_Brief_
Beginning at the line containing "This screenshot has width=283, height=283.", give again every line through the end of the data, unchanged and with both ends included. Drop any pictures.

_Information shown_
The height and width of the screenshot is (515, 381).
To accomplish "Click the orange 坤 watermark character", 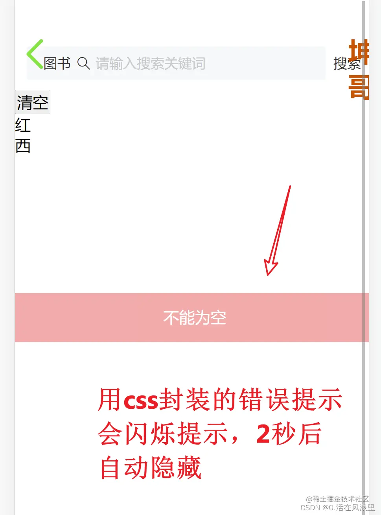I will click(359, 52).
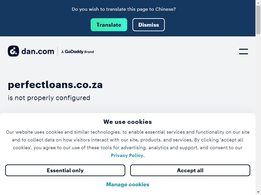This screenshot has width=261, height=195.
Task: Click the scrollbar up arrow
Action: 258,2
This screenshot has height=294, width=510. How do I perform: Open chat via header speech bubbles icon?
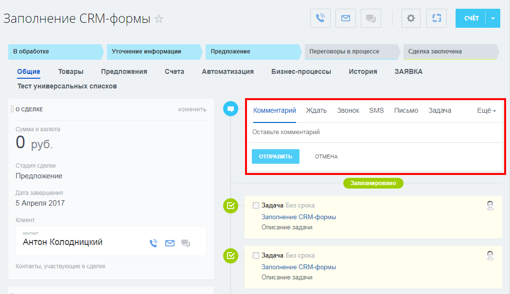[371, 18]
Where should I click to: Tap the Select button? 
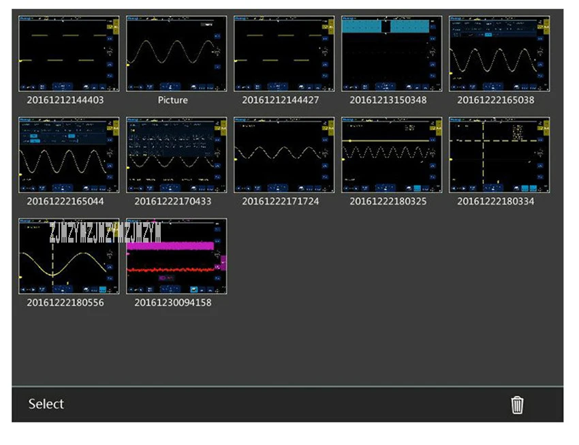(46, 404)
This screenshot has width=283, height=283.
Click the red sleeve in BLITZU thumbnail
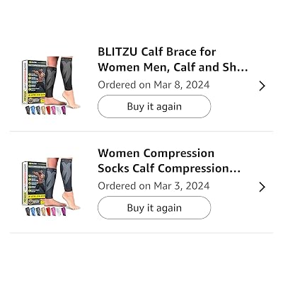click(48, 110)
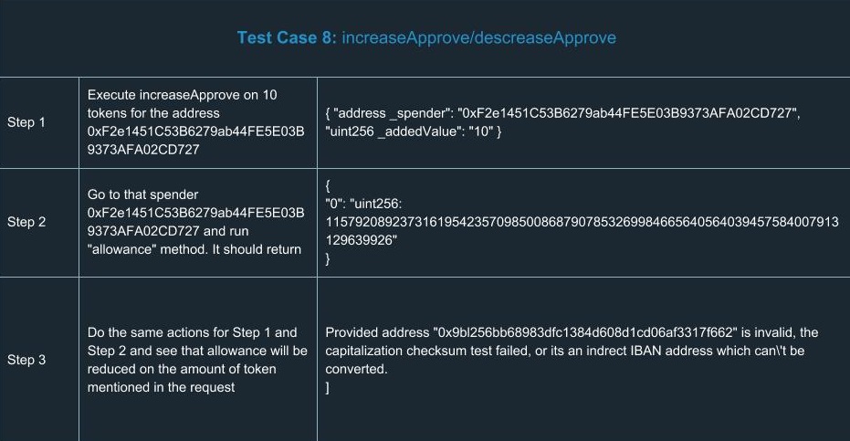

_Answer box_
This screenshot has width=283, height=283.
Click the red sleeve in BLITZU thumbnail
click(48, 110)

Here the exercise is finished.